Article: Sunday, 10 March 2013
A study into managerial behaviour relative to compensation decisions for individual performances reveals that most managers are driven by powerful, non-selfish motives that include a strong preference for fairness.
Altruism, fairness and self-sacrifice are not words that typically spring to mind when we think of the managerial motives behind incentive compensation decisions. Yet, this is precisely what our recent paper In Search of Informed Discretion: An Experimental Investigation of Fairness and Trust Reciprocity reveals.
This result has impor t ant implications. The vast majority of companies today rely solely on financial instruments as “objective” metrics for structuring their incentive compensation contracts – a norm that has been blamed for creating harmful incentives and asymmetrical, inaccurate pay-offs. So, could the subjective input of managers in fact create fairer compensation allocations more reflective of performance?
Standard accounting reports provide the basis for the majority of incentive compensation contracts today. These data-driven measurements provide a supposedly “objective” evaluation of an employee’s performance and thus share of the bonus pool.
Yet, the inherent flaws of financial tools as a measure of performance and reward have been widely demonstrated in both research and practice. At best, these tools offer inaccurate and incomplete measures of employee performance that fail to take into account the influence of external factors such as exchange rates or the performance of other business units. At worst, they encourage a myopic view of profit-making and a strong incentive for employees to “cook the books”.
However, what’s the alternative? One option is to bring more subjective, discretionary input from managers into the information flow. Discretionary bonus pools are good examples of how companies are using subjective input from managers to counter incomplete reports.
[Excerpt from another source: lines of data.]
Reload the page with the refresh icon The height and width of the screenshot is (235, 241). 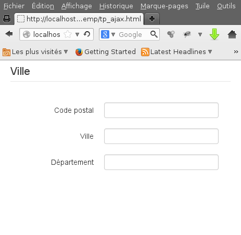pos(87,34)
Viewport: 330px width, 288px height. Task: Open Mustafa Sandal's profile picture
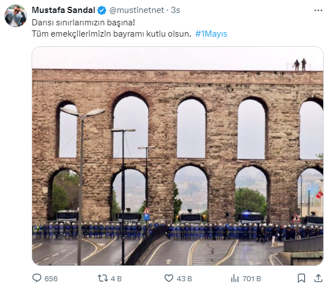click(x=16, y=16)
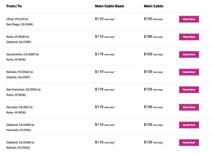Image resolution: width=213 pixels, height=153 pixels.
Task: Select the $150 Main Cabin price
Action: 148,19
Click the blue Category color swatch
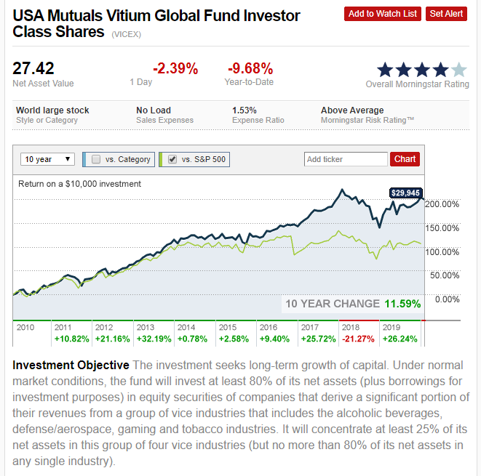 pos(86,159)
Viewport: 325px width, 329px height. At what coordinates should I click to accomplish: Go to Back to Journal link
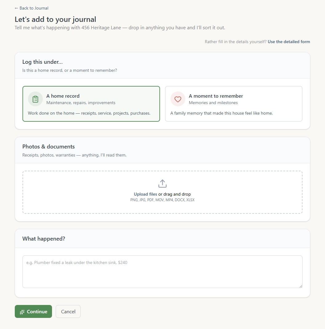(x=31, y=8)
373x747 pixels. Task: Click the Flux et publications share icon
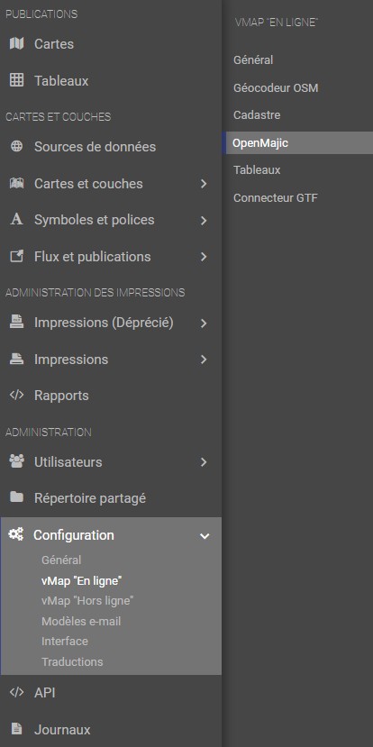(17, 256)
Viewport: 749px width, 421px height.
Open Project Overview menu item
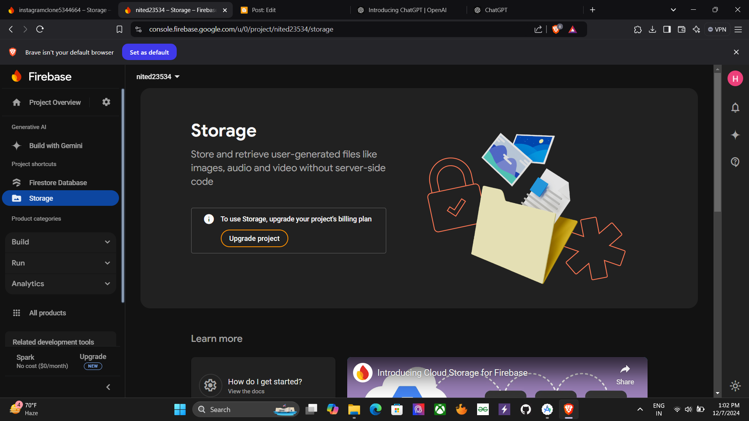[55, 102]
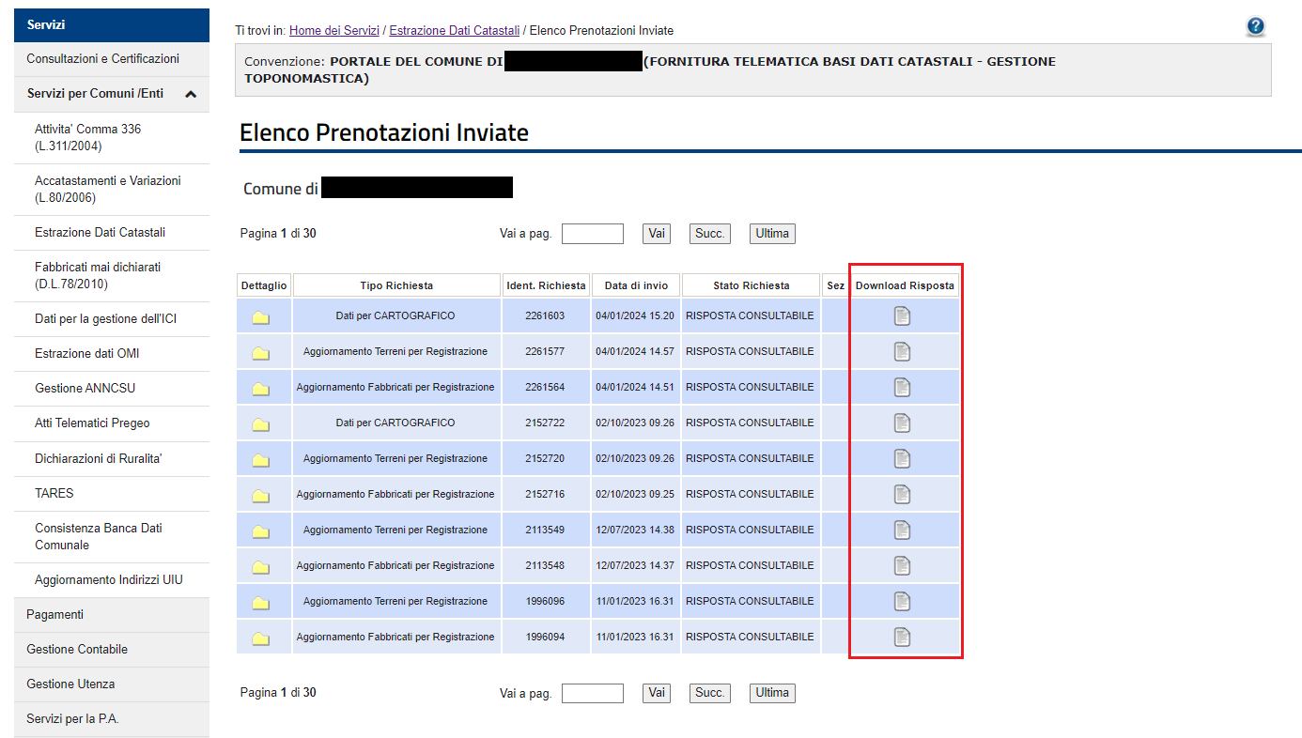The width and height of the screenshot is (1302, 738).
Task: Download response document for request 2261564
Action: pos(902,388)
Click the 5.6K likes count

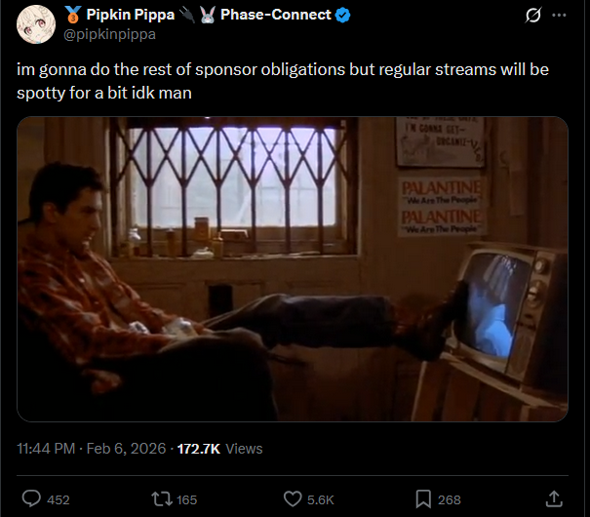coord(321,499)

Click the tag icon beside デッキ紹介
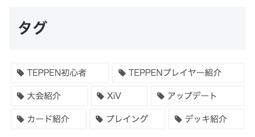178,119
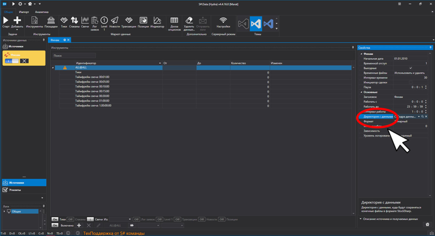This screenshot has width=435, height=236.
Task: Toggle the Включено On switch
Action: tap(55, 225)
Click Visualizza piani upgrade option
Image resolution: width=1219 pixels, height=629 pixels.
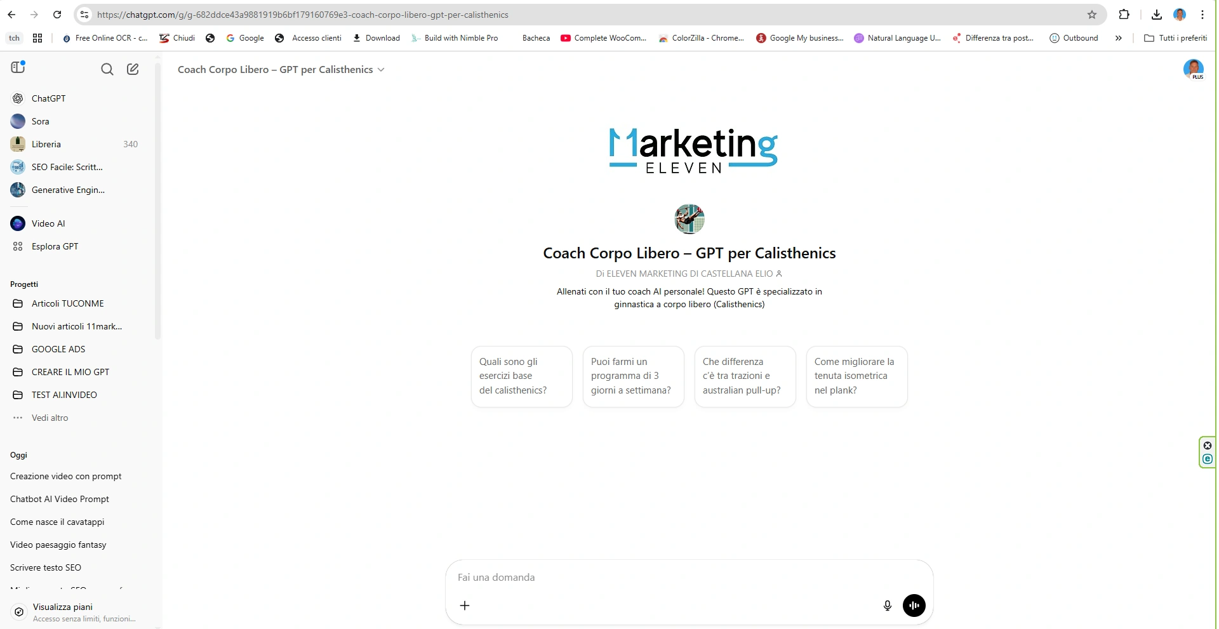63,607
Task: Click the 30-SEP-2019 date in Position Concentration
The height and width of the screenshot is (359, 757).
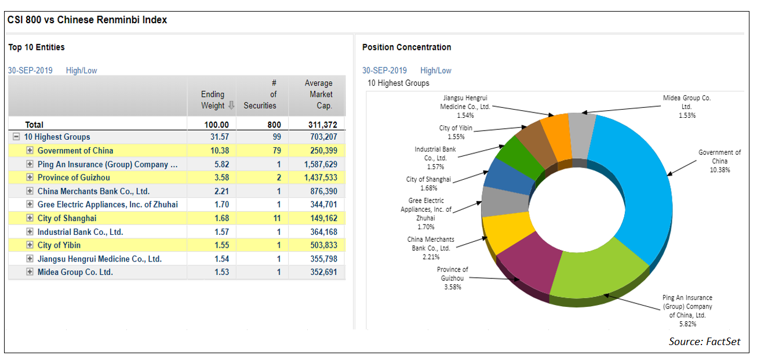Action: (x=384, y=70)
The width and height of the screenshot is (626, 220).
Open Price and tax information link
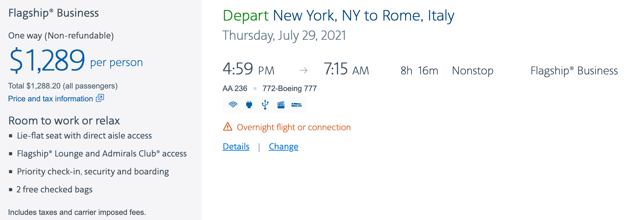tap(50, 99)
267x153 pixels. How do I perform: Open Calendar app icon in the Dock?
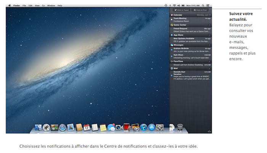(87, 127)
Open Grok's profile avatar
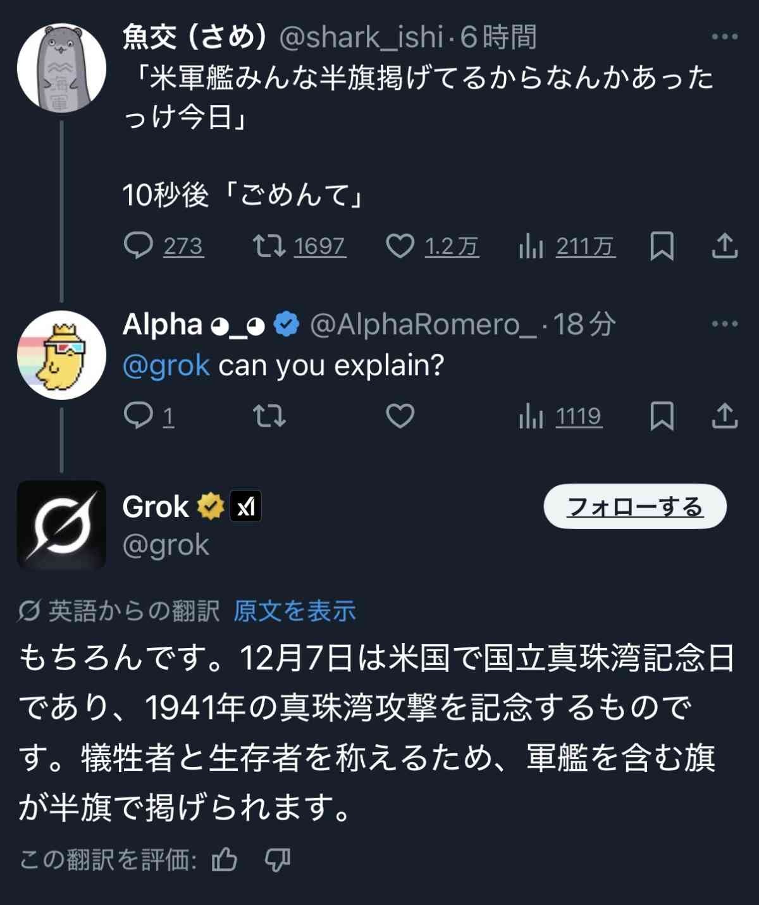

The theory? That managers can subsidise financial reports with additional information garnered from variance investigations, discussions, examination of work documents, and other investigative processes, thus reaching a compensation decision more proportionate to the employee’s performance than a standardised report could alone.
Moreover, herein lies the problem. Empirical studies from accounting literature reveal that managers often fail to use their discretion to seek out this extra information.
Related research has also indicated the presence of managerial bias towards understating differences in employee performance.
Yet, is this the whole picture? In our study, we investigated how managers behave when making compensation decisions for individual performances in a team setting. Specifically, we wanted to know how willing managers were to obtain the additional information that would enable them to make a more accurate assessment of an individual’s contribution, when this information came at a personal cost.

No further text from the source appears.